--- Extract Enclosed Below ---

The following artists received multiple nominations:
- Six: Dan Auerbach, Fun, Jay-Z, Mumford & Sons, Frank Ocean, Kanye West
- Five: The Black Keys, Chick Corea, Miguel
- Four: Jeff Bhasker, Bob Ludwig, Nas
- Three: Kelly Clarkson, Drake, Kenny Garrett, Chris Gehringer, Gotye, Mark Hall, Hunter Hayes, Janelle Monáe, Matt Redman, Rihanna, Marvin Sapp, Skrillex, Esperanza Spalding, Bruce Springsteen, Taylor Swift, 2 Chainz, Jack White
- Two: André 3000, Alabama Shakes, Matthew Bellamy, Big Sean, Gary Burton, Casting Crowns, Eric Church, The Civil Wars, Coldplay, Danger Mouse, Andrew Dawson, Ronnie Dunn, Florence and the Machine, James Fortune, Serban Ghenea, Anthony Hamilton, Calvin Harris, Israel & New Breed, Carly Rae Jepsen, Wiz Khalifa, Kimbra, Greg Kurstin, Lil Wayne, The Lumineers, Maroon 5, Mary Mary, Pusha T, Robert Glasper Experiment, Luciana Souza, Tamia, The-Dream, The Time Jumpers

The following artists received multiple awards:
- Five: Dan Auerbach
- Three: The Black Keys, Gotye, Jay-Z, Skrillex, Kanye West
- Two: Chick Corea, Fun., Kimbra, Mumford & Sons, Frank Ocean, Matt Redman, Esperanza Spalding

Nas had most nominations without a win, with four. Four artists had three nominations without a win: Bruce Springsteen, Jack White, Hunter Hayes and Marvin Sapp.

--- End of Enclosed Extract ---
--- Given records Enclosed Below ---

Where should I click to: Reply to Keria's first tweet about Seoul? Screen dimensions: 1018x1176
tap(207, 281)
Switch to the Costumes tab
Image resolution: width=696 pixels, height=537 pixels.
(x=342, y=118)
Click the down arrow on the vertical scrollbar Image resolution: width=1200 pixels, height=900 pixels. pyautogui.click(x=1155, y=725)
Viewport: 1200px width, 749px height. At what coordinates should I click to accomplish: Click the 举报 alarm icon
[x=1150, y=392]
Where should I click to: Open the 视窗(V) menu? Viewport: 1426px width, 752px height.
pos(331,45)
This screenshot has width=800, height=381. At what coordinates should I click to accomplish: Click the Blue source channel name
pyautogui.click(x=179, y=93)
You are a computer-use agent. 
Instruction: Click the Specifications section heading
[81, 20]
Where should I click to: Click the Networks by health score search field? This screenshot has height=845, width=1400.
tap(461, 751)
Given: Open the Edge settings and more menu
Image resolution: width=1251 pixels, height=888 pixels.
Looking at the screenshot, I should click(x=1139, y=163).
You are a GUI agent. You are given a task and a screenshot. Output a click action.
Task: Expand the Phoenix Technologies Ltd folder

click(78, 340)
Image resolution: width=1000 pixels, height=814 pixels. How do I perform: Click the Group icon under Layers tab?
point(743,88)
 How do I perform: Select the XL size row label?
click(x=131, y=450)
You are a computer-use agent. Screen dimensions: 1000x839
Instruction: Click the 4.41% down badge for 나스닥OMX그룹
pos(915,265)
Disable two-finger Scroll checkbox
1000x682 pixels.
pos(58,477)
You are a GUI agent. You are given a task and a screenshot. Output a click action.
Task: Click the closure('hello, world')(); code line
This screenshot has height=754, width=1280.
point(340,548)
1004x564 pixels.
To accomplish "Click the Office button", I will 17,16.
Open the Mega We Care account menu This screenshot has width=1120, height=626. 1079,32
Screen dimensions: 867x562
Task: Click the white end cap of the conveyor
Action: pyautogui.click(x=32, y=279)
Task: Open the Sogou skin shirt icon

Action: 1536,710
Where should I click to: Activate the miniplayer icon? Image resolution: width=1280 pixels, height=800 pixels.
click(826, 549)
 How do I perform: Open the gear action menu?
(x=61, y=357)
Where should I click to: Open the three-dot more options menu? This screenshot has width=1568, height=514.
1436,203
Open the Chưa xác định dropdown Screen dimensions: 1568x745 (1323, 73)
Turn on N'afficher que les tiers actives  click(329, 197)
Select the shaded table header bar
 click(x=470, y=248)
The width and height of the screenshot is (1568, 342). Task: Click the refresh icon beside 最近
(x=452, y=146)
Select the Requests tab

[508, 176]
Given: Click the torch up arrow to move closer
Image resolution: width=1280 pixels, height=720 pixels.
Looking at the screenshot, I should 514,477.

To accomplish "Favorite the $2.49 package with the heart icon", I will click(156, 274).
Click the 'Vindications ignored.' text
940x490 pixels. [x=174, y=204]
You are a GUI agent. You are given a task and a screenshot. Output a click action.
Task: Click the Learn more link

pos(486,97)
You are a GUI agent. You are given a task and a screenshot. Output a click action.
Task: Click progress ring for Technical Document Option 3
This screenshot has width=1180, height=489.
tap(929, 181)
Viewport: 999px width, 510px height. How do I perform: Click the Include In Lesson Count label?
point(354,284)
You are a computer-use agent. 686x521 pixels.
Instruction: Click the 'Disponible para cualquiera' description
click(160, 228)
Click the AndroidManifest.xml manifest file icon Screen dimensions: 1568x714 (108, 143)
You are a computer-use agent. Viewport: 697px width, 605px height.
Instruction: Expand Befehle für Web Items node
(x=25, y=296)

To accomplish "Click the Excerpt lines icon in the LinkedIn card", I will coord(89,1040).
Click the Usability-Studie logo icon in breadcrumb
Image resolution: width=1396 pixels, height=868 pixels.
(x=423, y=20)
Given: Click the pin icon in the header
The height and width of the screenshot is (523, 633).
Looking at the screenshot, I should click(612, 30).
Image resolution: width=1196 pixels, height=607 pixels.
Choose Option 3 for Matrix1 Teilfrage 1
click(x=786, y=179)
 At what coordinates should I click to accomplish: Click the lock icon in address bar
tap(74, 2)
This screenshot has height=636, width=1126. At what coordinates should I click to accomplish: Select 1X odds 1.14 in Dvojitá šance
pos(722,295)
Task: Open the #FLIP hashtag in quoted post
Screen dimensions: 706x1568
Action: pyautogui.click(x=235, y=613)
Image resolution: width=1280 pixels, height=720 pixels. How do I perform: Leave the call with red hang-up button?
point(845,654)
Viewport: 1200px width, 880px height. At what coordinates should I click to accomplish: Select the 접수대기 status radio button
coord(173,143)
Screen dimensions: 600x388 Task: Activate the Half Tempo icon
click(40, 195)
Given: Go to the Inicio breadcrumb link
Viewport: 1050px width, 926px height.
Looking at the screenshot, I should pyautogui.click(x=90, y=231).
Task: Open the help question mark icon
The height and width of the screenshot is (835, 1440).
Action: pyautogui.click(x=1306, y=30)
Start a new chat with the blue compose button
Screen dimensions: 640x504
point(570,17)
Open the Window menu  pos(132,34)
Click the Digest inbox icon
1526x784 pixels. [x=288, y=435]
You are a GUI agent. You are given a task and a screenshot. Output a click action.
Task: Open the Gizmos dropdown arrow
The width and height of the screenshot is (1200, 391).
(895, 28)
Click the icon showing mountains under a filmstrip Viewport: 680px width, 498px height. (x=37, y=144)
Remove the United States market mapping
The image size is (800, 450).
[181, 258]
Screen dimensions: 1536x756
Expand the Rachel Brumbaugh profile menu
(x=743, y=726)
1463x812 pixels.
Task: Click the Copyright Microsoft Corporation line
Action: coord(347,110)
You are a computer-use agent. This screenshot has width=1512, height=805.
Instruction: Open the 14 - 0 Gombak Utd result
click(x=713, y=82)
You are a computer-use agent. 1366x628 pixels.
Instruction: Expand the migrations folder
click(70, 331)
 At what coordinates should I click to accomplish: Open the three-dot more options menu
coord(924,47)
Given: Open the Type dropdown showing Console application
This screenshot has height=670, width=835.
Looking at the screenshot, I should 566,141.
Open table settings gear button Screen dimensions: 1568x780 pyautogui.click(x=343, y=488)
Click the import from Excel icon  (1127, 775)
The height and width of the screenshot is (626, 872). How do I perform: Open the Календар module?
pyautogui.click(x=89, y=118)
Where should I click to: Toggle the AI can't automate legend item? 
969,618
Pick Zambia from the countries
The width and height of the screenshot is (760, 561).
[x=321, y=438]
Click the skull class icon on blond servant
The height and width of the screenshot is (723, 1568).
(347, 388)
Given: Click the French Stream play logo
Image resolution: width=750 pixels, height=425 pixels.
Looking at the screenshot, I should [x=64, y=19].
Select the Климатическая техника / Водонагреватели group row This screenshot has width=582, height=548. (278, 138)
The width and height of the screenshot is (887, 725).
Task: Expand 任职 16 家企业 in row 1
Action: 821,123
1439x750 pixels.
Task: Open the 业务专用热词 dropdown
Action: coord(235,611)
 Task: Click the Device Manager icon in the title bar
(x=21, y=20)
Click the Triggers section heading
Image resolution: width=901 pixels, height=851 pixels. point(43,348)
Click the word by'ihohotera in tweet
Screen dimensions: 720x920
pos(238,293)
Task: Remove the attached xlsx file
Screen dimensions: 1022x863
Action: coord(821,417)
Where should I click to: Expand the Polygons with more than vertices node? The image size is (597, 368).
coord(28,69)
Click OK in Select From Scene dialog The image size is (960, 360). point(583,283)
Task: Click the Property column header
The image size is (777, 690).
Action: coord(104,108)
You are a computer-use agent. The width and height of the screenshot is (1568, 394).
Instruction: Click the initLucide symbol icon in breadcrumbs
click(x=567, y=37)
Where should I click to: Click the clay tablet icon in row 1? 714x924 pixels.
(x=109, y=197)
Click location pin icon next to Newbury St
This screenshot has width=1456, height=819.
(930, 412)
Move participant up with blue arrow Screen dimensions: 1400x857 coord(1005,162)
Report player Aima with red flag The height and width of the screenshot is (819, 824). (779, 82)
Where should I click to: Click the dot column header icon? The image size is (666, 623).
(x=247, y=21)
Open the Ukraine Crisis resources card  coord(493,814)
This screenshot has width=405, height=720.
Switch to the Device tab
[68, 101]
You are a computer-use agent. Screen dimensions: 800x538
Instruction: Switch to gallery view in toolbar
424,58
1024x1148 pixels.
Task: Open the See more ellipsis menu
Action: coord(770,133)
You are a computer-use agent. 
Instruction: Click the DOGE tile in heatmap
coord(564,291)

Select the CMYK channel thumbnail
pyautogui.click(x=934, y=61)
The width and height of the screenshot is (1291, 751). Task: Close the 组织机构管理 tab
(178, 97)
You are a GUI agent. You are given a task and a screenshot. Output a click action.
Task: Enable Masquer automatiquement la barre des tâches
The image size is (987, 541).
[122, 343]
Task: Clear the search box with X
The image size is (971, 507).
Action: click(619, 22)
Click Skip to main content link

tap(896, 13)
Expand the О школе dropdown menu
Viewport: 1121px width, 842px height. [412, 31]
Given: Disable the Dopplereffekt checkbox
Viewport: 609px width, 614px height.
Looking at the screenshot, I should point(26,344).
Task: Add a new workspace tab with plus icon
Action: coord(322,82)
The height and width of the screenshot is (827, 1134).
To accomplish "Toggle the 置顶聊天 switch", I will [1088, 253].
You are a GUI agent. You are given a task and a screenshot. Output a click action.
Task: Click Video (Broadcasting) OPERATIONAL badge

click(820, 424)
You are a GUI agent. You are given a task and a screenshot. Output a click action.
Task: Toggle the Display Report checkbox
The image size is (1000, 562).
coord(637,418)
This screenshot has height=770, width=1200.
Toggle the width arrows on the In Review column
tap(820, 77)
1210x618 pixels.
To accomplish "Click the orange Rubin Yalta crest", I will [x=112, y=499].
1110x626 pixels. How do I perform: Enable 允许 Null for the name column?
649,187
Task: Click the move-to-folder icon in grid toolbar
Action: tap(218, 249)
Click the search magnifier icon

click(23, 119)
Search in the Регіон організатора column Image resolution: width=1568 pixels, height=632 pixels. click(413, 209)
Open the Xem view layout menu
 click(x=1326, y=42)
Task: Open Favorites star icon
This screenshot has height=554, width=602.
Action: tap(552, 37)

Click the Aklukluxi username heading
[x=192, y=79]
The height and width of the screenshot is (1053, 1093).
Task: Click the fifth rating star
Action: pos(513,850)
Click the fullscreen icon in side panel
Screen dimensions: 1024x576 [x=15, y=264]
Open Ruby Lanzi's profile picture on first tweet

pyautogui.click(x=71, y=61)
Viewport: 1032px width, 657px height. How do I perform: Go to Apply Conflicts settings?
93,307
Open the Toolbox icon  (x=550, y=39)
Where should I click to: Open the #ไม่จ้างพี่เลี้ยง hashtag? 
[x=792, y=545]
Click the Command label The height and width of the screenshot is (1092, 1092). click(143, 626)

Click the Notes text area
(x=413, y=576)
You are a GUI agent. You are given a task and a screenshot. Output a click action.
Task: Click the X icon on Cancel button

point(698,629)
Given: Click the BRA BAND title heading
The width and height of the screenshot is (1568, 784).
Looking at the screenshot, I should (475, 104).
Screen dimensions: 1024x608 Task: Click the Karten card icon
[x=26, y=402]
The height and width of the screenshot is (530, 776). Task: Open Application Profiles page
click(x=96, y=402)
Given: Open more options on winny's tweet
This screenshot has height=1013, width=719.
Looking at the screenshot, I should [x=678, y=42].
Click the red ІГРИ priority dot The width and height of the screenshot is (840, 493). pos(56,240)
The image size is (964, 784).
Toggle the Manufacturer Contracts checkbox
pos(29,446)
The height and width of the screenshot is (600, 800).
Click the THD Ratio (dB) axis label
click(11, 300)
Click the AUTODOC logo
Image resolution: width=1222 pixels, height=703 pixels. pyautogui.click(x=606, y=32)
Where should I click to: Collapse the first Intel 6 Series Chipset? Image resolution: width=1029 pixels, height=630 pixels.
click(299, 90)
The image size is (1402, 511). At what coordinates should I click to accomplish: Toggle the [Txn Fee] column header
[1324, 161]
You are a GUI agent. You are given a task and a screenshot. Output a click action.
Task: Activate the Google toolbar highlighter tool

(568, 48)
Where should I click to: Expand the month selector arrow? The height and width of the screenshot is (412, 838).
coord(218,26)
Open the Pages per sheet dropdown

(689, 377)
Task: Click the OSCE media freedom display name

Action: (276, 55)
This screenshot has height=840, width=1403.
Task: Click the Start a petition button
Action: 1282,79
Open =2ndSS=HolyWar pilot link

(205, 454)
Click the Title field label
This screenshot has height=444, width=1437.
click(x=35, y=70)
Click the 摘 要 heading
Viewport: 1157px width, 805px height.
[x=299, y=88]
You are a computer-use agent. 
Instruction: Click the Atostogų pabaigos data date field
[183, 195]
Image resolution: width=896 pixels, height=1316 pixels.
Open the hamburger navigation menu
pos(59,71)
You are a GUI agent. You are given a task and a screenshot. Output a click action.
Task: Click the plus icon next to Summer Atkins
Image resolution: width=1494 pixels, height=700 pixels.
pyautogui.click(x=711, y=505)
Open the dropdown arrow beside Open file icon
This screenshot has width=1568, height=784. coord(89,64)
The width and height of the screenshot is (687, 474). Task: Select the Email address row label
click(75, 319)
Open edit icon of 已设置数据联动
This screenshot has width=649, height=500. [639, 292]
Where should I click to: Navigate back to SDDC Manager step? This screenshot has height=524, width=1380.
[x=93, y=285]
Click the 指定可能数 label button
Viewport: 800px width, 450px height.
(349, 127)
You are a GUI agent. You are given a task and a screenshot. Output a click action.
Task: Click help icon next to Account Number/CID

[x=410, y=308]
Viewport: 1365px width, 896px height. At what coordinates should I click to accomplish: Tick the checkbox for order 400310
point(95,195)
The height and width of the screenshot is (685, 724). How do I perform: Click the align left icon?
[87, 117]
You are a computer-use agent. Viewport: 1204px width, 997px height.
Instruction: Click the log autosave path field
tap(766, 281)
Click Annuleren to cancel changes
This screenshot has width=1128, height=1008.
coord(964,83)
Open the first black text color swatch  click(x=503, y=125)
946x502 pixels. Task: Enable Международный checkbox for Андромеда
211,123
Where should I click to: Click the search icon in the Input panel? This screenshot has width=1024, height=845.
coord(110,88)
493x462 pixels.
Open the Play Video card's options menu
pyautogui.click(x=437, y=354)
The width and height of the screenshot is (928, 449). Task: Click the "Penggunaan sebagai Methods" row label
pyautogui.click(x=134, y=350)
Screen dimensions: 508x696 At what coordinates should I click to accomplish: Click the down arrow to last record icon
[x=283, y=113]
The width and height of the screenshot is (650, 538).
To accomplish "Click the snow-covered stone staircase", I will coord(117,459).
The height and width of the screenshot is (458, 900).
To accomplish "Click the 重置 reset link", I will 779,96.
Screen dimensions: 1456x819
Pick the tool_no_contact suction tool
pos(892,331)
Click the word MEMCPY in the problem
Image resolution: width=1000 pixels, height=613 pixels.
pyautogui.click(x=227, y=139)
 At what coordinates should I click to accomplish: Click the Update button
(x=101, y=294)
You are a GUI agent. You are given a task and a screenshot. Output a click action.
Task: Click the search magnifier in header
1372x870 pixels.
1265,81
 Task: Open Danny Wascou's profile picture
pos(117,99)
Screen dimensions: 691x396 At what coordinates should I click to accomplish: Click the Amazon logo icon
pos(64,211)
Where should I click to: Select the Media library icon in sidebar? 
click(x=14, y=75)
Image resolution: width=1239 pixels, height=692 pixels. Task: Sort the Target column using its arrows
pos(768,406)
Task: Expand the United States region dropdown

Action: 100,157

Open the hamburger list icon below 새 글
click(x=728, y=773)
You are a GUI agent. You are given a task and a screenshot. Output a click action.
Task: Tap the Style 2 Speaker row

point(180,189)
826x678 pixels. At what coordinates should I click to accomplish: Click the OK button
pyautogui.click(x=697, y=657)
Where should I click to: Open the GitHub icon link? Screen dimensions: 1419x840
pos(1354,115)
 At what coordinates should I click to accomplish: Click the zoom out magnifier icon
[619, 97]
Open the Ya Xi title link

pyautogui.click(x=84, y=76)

--- End of Enclosed Given records ---

● **Problem to solve**
Revise the extract on nominations and awards, starting with "Nas had most" and going on through "and Marvin Sapp.", and replace "most nominations" with "the most nominations". Work only from the extract on nominations and awards.

● **Response area**
Nas had the most nominations without a win, with four. Four artists had three nominations without a win: Bruce Springsteen, Jack White, Hunter Hayes and Marvin Sapp.